2 sticks butter, cut into small pieces, plus more for preparing pans

2 cups all-purpose flour, plus more for preparing pans

2/3 cup sugar

1/2 teaspoon salt


Caramel Layer:

2 (14-ounce) cans sweetened condensed milk

2 tablespoons butter


Chocolate Topping:

3/4 pound good-quality milk chocolate



Preheat the oven to 350 degrees. Butter 2 (8-inch) square nonstick pans and coat with flour, tapping off excess. Place the flour, sugar and salt in a food processor and pulse once. Add butter and pulse until mixture resembles peas.

Press the shortbread mixture into prepared pans and bake until golden brown around the edges, about 20 minutes.

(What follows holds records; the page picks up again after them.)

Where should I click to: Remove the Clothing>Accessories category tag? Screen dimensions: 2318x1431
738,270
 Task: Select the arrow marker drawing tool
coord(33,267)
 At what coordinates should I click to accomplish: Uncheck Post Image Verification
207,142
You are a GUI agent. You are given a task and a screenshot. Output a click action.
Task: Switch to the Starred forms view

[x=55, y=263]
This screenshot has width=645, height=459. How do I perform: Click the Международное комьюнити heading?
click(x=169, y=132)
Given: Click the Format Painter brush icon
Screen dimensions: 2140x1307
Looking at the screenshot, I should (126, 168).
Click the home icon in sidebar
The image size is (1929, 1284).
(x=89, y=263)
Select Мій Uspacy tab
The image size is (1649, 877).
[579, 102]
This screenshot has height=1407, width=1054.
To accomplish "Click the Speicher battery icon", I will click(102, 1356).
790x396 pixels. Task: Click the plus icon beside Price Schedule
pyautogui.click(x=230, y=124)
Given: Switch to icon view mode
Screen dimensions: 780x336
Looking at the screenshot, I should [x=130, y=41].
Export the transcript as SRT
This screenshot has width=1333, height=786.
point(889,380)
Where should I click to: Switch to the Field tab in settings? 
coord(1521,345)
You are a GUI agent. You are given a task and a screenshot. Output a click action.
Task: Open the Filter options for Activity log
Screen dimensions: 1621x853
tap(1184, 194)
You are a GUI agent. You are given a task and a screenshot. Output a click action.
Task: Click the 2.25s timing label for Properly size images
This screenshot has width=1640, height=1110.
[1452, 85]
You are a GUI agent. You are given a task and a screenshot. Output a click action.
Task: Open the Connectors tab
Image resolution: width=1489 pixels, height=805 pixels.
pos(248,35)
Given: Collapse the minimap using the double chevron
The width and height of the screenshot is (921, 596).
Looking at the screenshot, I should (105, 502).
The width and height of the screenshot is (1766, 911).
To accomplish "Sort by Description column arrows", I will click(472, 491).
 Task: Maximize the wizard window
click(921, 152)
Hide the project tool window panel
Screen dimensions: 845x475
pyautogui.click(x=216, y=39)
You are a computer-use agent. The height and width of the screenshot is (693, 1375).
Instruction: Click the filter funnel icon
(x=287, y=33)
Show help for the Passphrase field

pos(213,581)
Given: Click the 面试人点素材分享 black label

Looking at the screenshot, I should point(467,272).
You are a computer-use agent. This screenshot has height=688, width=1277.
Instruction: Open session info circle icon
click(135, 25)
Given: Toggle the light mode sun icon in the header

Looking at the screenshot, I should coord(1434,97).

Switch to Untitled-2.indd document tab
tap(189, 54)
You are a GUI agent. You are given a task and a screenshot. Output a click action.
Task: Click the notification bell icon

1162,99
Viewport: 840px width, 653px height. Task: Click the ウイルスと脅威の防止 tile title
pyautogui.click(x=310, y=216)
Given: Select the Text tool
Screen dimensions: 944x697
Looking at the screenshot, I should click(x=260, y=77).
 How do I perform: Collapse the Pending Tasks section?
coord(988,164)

Remove the pans from the oven and let them cool completely.


Caramel Layer:

In a heavy-bottomed saucepan over medium-low heat, combine the condensed milk and 2 tablespoons of butter. Slowly bring the mixture to a boil, stirring continuously. Continue stirring over the heat until mixture becomes thick and amber in color, about 15 minutes. Pour the caramel over the cooked shortbread and spread evenly using an offset spatula. Cool to room temperature.


Chocolate Topping:

In a glass bowl set over a saucepan of simmering water, melt the chocolate. Once chocolate has melted, pour it over the cooled caramel layer.

Cool at room temperature for about 10 minutes, and then place in the refrigerator to cool completely, allowing chocolate to slightly harden but not get hard. Cut into 2-inch squares and enjoy, or store in an airtight container, at room temperature, or my favorite – keep in the refrigerator for a yummy sweet and cool treat!